**WRITTEN INSTRUCTION A**. According to the determinant problem below, which option is the correct one?
**WRITTEN INSTRUCTION B**. Say whether each statement agrees with the determinant problem below: (i) the hint states that the determinant often simplifies to 2abc; (ii) Step 2 expands the determinant along the first row; (iii) the hint presents memorizing the standard form as helpful for solving such questions. Answer yes or no for each, quoting the deciding words.

Question

Find the value of \( \left| \begin{matrix} 0 & c & b \\ c & 0 & a \\ b & a & 0 \end{matrix} \right|^2 \)

• A. \( a^2b^2c^2 \)
• B. \( 4a^2b^2c^2 \)
• C. \( 2a^2b^2c^2 \)
• D. \( (a+b+c)^2 \)

Hint:

For any skew-symmetric-like structure with zeros on the diagonal and symmetric off-diagonal terms, the determinant often simplifies to \( 2abc \). Memorizing this standard form helps in solving such determinant questions instantly.

Answer 1

The Correct Option is B

Step 1: Name the determinant.
Let $D = \begin{vmatrix} 0 & c & b \\ c & 0 & a \\ b & a & 0 \end{vmatrix}$; we want $D^2$.
Step 2: Expand along the first column instead of the first row.
\[ D = 0\cdot M_{11} - c\cdot\begin{vmatrix} c & b \\ a & 0 \end{vmatrix} + b\cdot\begin{vmatrix} c & b \\ 0 & a \end{vmatrix} \]
Step 3: Evaluate the two $2\times 2$ minors.

Document and screenshot pointing entries:
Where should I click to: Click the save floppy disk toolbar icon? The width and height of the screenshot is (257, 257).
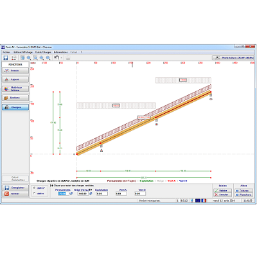[x=6, y=58]
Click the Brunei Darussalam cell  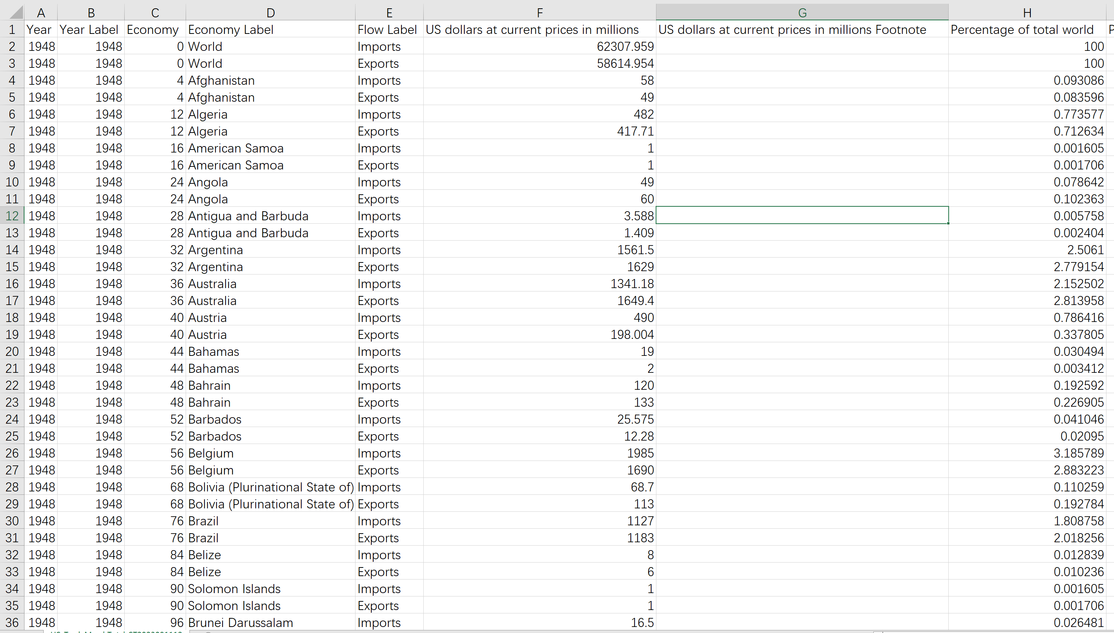click(270, 623)
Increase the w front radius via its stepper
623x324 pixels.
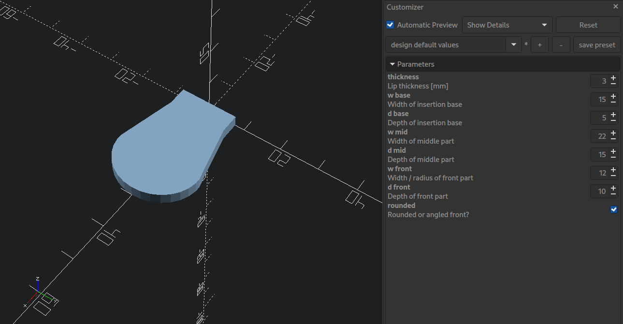(x=613, y=171)
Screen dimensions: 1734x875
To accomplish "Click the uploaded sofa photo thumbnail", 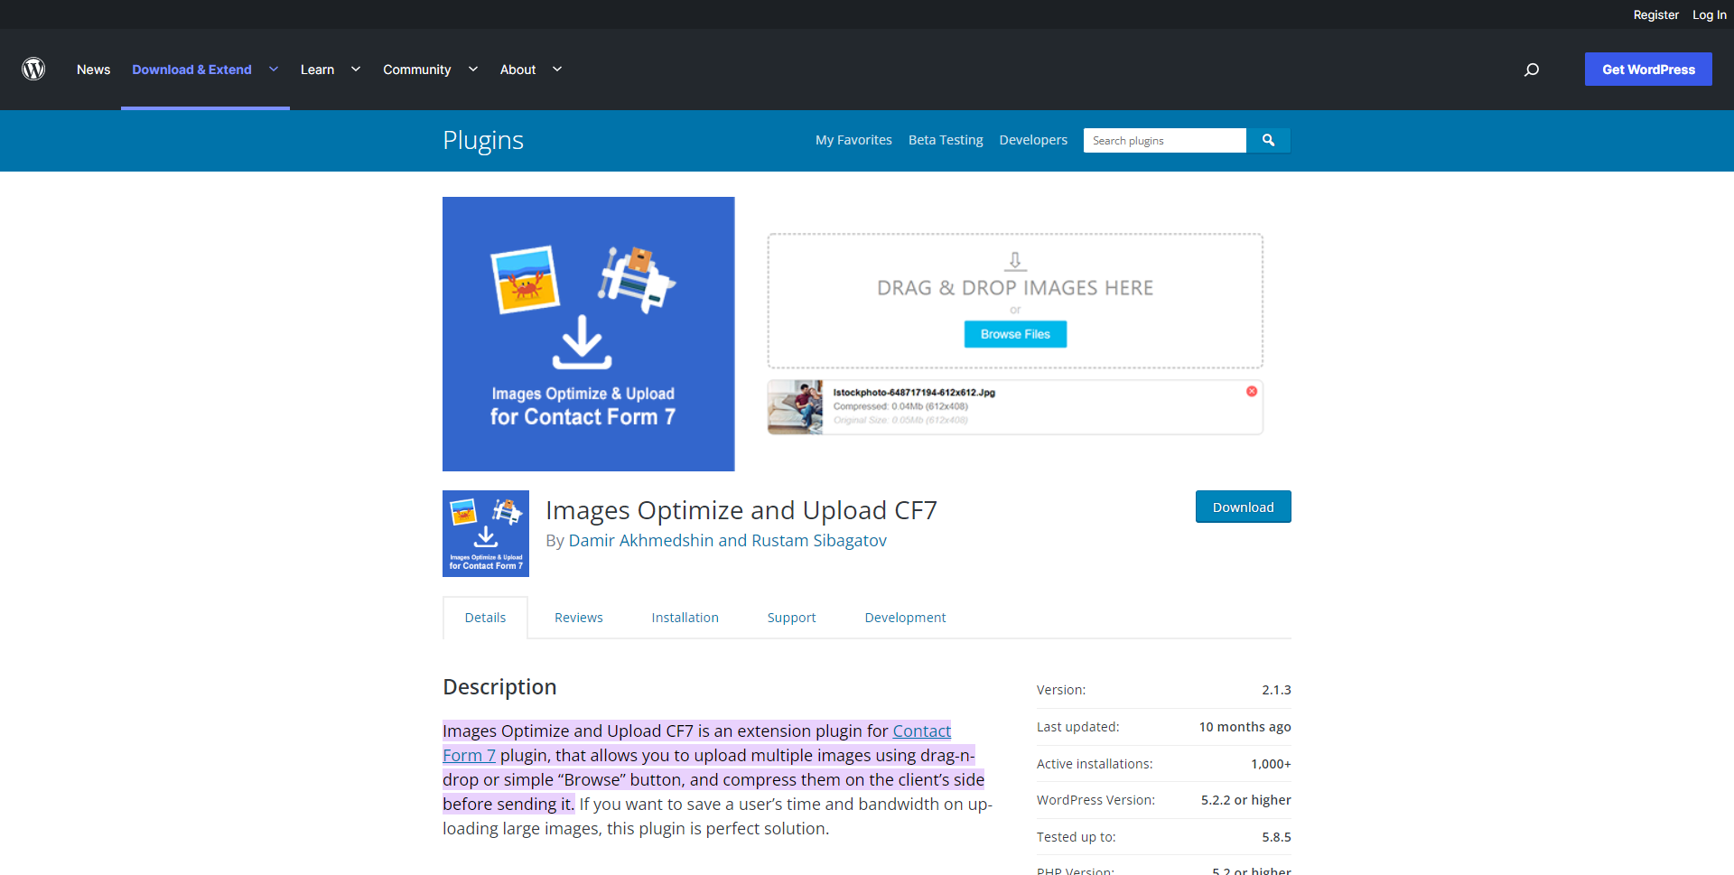I will click(795, 407).
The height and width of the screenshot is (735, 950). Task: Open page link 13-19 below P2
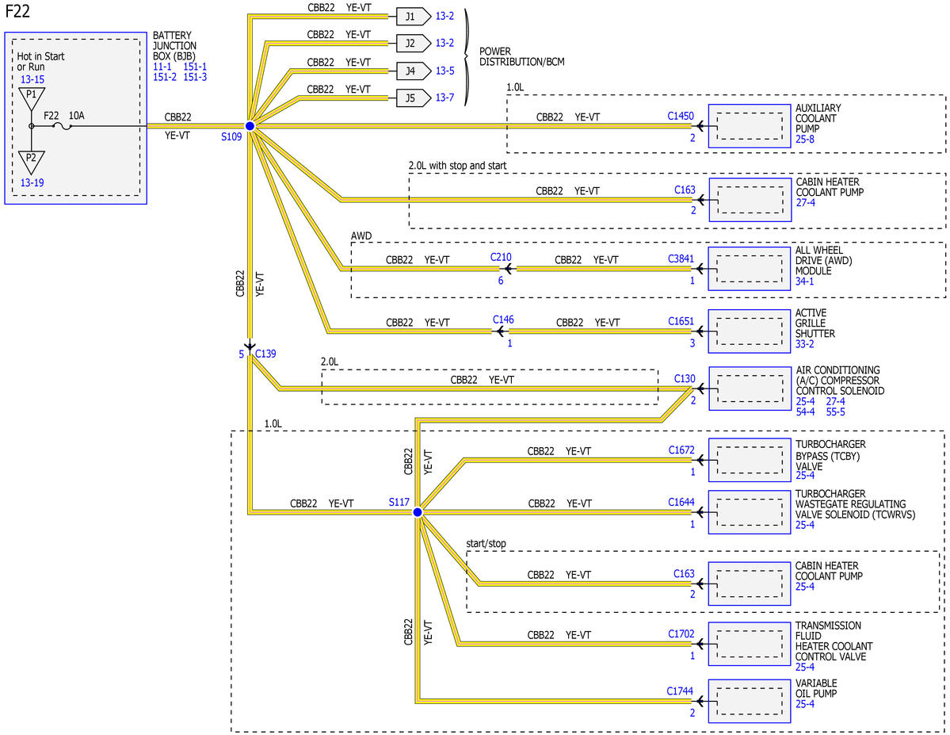click(32, 182)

**WRITTEN ANSWER A**. Option B

**WRITTEN ANSWER B**.
(i) Yes: "the determinant often simplifies to \( 2abc \)"
(ii) No: "Expand along the first column instead of the first row."
(iii) Yes: "Memorizing this standard form helps in solving such determinant questions instantly."